Aqui sombrio, fero, delirante
Lucas ergueu-se como o tigre bravo...
Era a estátua terrível da vingança...
O selvagem surgiu... sumiu-se o escravo.

Crispado o braço, no punhal segura!
Do olhar sangrentos raios lhe ressaltam,
Qual das janelas de um palácio em chamas
As labaredas, irrompendo, saltam.

Com o gesto bravo, sacudido, fero,
A destra ameaçando a imensidade...
Era um bronze de Aquiles furioso
Concentrando no punho a tempestade!

No peito arcado o coração sacode
O sangue, que da raça não desmente,
Sangue queimado pelo sol da Líbia,
Que ora referve no Equador ardente.

Observamos pelas quadras acima que o eu poético atribui o sentimento de vingança como único sentimento possível diante de tanto ultraje, aliás, texto e realidade encontram-se quando confrontamos a pretendida vingança de Lucas frente às inúmeras violências perpetradas pelos escravos. Tais argumentos sobre a violência serviria ainda mais para que a sociedade avaliasse o mal social sobre a escravidão.

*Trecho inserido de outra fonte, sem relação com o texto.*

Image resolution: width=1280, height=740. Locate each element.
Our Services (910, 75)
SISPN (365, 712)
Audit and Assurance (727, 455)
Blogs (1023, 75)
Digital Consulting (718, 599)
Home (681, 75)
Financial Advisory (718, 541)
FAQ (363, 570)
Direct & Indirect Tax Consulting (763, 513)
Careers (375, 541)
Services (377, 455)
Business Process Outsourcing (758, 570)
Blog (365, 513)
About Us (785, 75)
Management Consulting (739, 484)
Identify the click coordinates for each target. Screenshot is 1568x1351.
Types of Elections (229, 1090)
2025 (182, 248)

Como orientação para explicar o comportamento de Lucas que desconstrói a imagem de escravo, buscando nas origens de sua linhagem, no caso dele a Líbia, a força que redefiniria sua identidade, que agora se apresentava metaforicamente como de um negro guerreiro e destemido: “Era um bronze de Aquiles furioso”, “Concentrando no punho a tempestade!”. Tudo isso seria típico, como ilustra o poema, do sangue de sua raça, ou seja, “Sangue queimado pelo sol da Líbia,”, “Que ora referve no Equador ardente.” E diante do que ouve, ele pede a sua amada que cesse a história e denuncie-lhe o nome do criminoso, porque “Se a justiça da terra te abandona,”, “Se a justiça do céu de ti se esquece,”, “A justiça do escravo está na força...”, “E quem tem um punhal nada carece!...”.

 A vingança, que para ele seria o mais nobre dos presentes à amada, deixa-o sedento, ansioso pelo amanhã, a fim de que ele possa alterar o fim do mencionado desfecho, mas Maria, na condição agora de conselheira, pois ela o lembra da condição social de ambos, suplica, através do poema Anjo, que ele não manche suas mãos num crime; diante disso, em tom de revolta ele se desespera.

Todo o instante o ritmo do poema é alternado pela fala mansa dela e a fala vingadora, audaz, instantânea da dele. Após ouvi-la, ele lhe questiona exclamativamente quem lhe falou em crime e replica-lhe dizendo que ela não sabe o que é crime, através do poema Desespero: “Crime! Pois será crime se a jibóia”, “Morde silvando a planta, que a esmagara?”, “Pois será crime se o jaguar nos dentes”, “Quebra do índio a pérfida taquara?”

E após esses questionamentos, ele exclama-lhe que ela para falar em crime ao cativo é porque nada sabe sobre o que é ser escravo. Então, ele encadeia diversas definições conceituando o ser escravo de forma arrebatadora, chocante, abjeta e principalmente em caráter de revolta; então, ele a questiona quem lhe falara de crime, se foram os próprios criminosos, é porque eles zombam da sorte de sua amada, então ele a questiona se vale a pena morrer todos os dias debaixo do chicote, enquanto a fronte do assassino não vem a revelar-lhe um só remorso.
[...]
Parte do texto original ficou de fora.